> [What is expected]:
Restate the records in full, so that each line matches the original exactly.

> [Data under study]:

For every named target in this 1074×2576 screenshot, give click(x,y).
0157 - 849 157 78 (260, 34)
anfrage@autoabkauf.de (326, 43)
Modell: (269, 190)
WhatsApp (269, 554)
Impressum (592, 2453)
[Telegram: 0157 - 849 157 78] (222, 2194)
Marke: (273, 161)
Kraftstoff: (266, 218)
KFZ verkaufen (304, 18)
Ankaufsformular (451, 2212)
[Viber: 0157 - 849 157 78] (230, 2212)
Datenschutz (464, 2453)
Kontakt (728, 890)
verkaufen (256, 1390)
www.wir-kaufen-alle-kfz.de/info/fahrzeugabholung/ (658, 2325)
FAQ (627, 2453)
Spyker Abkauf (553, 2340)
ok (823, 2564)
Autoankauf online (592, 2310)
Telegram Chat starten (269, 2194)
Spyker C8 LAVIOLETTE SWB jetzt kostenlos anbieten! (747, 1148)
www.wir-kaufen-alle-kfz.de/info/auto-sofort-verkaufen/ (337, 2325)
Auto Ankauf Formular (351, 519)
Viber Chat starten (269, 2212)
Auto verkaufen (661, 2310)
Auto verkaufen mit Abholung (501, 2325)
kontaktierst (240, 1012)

> [Answer below]:
For every named target in this 1074×2576 screenshot, give click(x,y).
0157 - 849 157 78 (260, 34)
anfrage@autoabkauf.de (326, 43)
Modell: (269, 190)
WhatsApp (269, 554)
Impressum (592, 2453)
[Telegram: 0157 - 849 157 78] (222, 2194)
Marke: (273, 161)
Kraftstoff: (266, 218)
KFZ verkaufen (304, 18)
Ankaufsformular (451, 2212)
[Viber: 0157 - 849 157 78] (230, 2212)
Datenschutz (464, 2453)
Kontakt (728, 890)
verkaufen (256, 1390)
www.wir-kaufen-alle-kfz.de/info/fahrzeugabholung/ (658, 2325)
FAQ (627, 2453)
Spyker Abkauf (553, 2340)
ok (823, 2564)
Autoankauf online (592, 2310)
Telegram Chat starten (269, 2194)
Spyker C8 LAVIOLETTE SWB jetzt kostenlos anbieten! (747, 1148)
www.wir-kaufen-alle-kfz.de/info/auto-sofort-verkaufen/ (337, 2325)
Auto Ankauf Formular (351, 519)
Viber Chat starten (269, 2212)
Auto verkaufen (661, 2310)
Auto verkaufen mit Abholung (501, 2325)
kontaktierst (240, 1012)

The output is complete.